D’ici la fin d’octobre, qui est le Mois de la sensibilisation à la cybersécurité, chaque courtier membre recevra ainsi un rapport confidentiel renfermant « une évaluation de ses pratiques en matière de cybersécurité par rapport à celles d’autres sociétés du secteur dont la taille et le modèle d’affaires sont semblables ». Celui-ci présentera aussi « les aspects particuliers qui devraient faire l’objet d’une attention prioritaire » de la part de la compagnie.

DE PLUS EN PLUS DE D’ATTAQUES

« Comme la fréquence et la complexité des cyberattaques vont en augmentant, il est impératif que les sociétés réglementées par l’OCRCVM accordent une grande priorité à la gestion des risques liés à la cybersécurité. C’est pourquoi l’Organisme continuera de travailler avec elles pour s’assurer qu’elles ont une infrastructure et des contrôles adéquats en place en matière de cybersécurité », commente Wendy Rudd, première vice‑présidente à la réglementation des membres et aux initiatives stratégiques à l’OCRCVM.

Les rapports d’évaluation ont été produits à partir d’un sondage-enquête mené auprès de tous les courtiers membres en juin dernier par Deloitte pour le compte de l’Organisme.

Les réponses fournies par les sociétés ont ensuite été évaluées en fonction des critères de cybersécurité élaborés par le National Institute of Standards and Technology et axés sur certains aspects de la gouvernance, la prévention des menaces (degré de sécurité de l’entreprise), leur détection (degré de vigilance de l’entreprise), l’intervention en cas de problème et la reprise des activités à la suite d’un incident.
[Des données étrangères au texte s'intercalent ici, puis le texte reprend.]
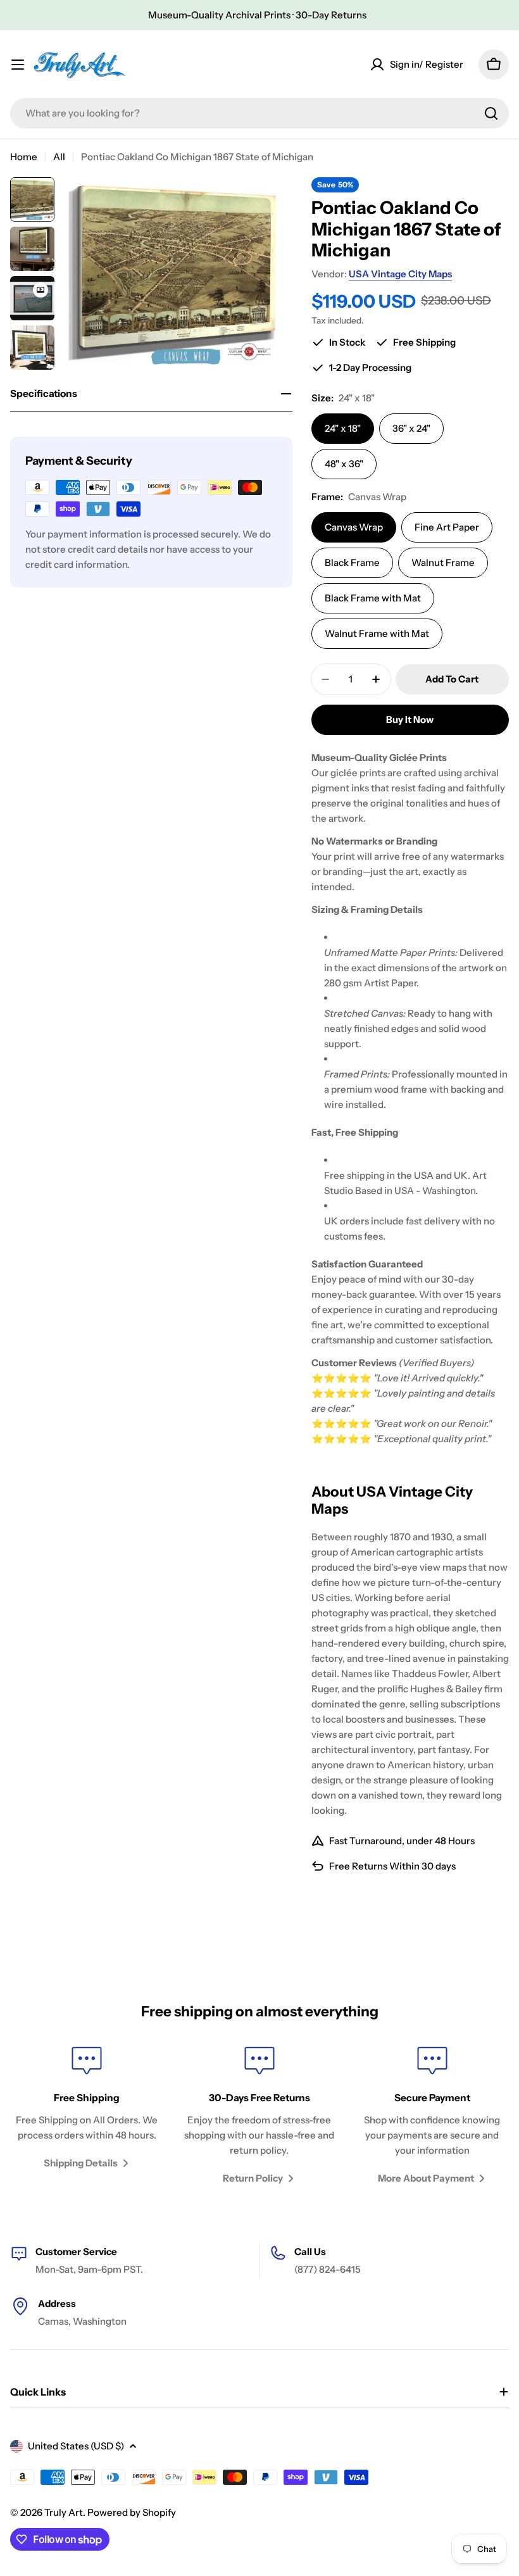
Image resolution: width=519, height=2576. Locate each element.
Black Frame (352, 562)
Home (23, 157)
COMMENT AMÉLIORER LA CYBERSÉCURITÉ?

Selon l’OCRCVM, l’information ainsi recueillie lui permettra « de mieux comprendre la structure de gouvernance de chaque société et les politiques et systèmes mis en place pour gérer les risques en matière de cybersécurité ». Il conseillera ensuite les compagnies « sur la manière d’améliorer leur état de préparation et leurs plans d’intervention en cas de cybermenaces ou d’atteintes à la sécurité ».

Il travaillera aussi avec les Autorités canadiennes en valeurs mobilières, qui ont annoncé récemment leur intention de discuter avec les participants au marché des enjeux et risques en matière de cybersécurité ainsi que de la nécessité d’un meilleur échange d’information.

À noter que l’Organisme a publié deux ouvrages pratiques sur la question en décembre 2015 : le Guide de pratiques exemplaires en matière de cybersécurité et le Guide de planification sur la gestion des cyberincidents.